Iniciar el tratamiento contra el Virus de Inmunodeficiencia Humana (VIH) desde el primer trimestre del embarazo puede reducir a menos de uno por ciento el riesgo de transmisión del virus de madre a hijo, por lo que las autoridades sanitarias llamaron a ofrecer la prueba de detección desde la primera consulta prenatal.
El director general del Centro Nacional para la Prevención y Control del VIH/Sida y Hepatitis (CENSIDA), Juan Luis Mosqueda Gómez, aseguró que una mujer que vive con VIH puede llevar un embarazo a término y tener un bebé sano si recibe atención médica y mantiene un adecuado control prenatal.

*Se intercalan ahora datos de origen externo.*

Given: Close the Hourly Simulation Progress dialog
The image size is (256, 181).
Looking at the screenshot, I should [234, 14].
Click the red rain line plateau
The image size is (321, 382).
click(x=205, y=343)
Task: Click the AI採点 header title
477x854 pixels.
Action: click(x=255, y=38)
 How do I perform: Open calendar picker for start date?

“Cuando una mujer llega al final del embarazo con una carga viral indetectable, el riesgo de transmisión es muy bajo, la probabilidad es por debajo del uno por ciento. Por ello, es muy importante que se inicie el tratamiento a tiempo para garantizar que el medicamento alcance su eficacia; lo ideal es detectarlo desde la primera consulta prenatal, en el primer trimestre de vida del embarazo”, explicó.
El funcionario indicó que la estrategia para evitar la transmisión maternoinfantil consiste en que todas las embarazadas se realicen la prueba de VIH para identificar oportunamente la infección e iniciar el tratamiento antirretroviral, con el fin de disminuir la cantidad de virus hasta niveles indetectables.

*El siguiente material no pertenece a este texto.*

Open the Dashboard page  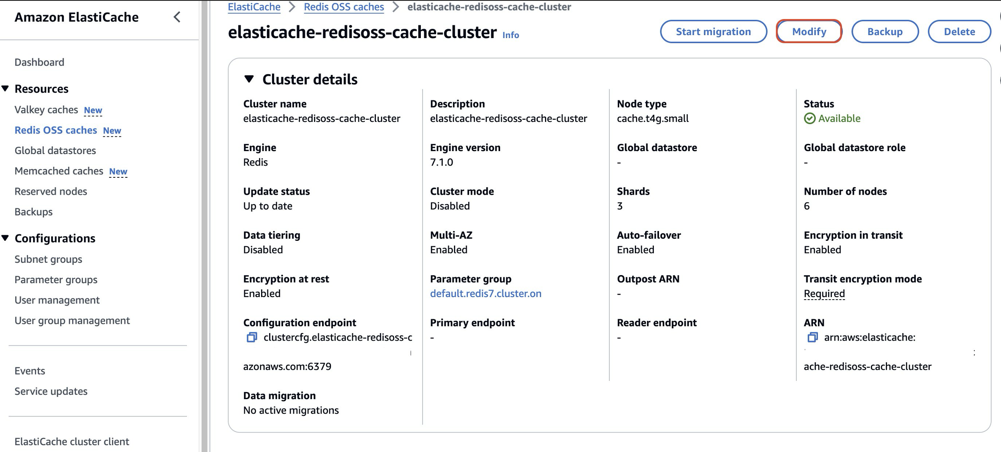click(x=39, y=62)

Mosqueda Gómez destacó que las mujeres embarazadas con VIH reciben el mismo tratamiento que cualquier otra persona con esta infección y afirmó que estos medicamentos “tienen la eficacia y seguridad tanto para ellas como para los bebés” y han sido evaluados durante años sin causar problemas durante la gestación.
El funcionario añadió que el tratamiento consiste en la toma diaria de una tableta antirretroviral y debe mantenerse incluso después del embarazo para conservar una carga viral indetectable, proteger la salud de la madre y evitar nuevas transmisiones.
“Carga indetectable es igual a intransmisible”, subrayó.
El titular del CENSIDA advirtió que la mayoría de los casos de transmisión vertical del VIH ocurren cuando la infección no se detecta a tiempo o cuando el tratamiento no se inicia durante el embarazo, por lo que exhortó a las mujeres a solicitar la prueba de VIH y al personal de salud a ofrecerla desde el inicio del control prenatal.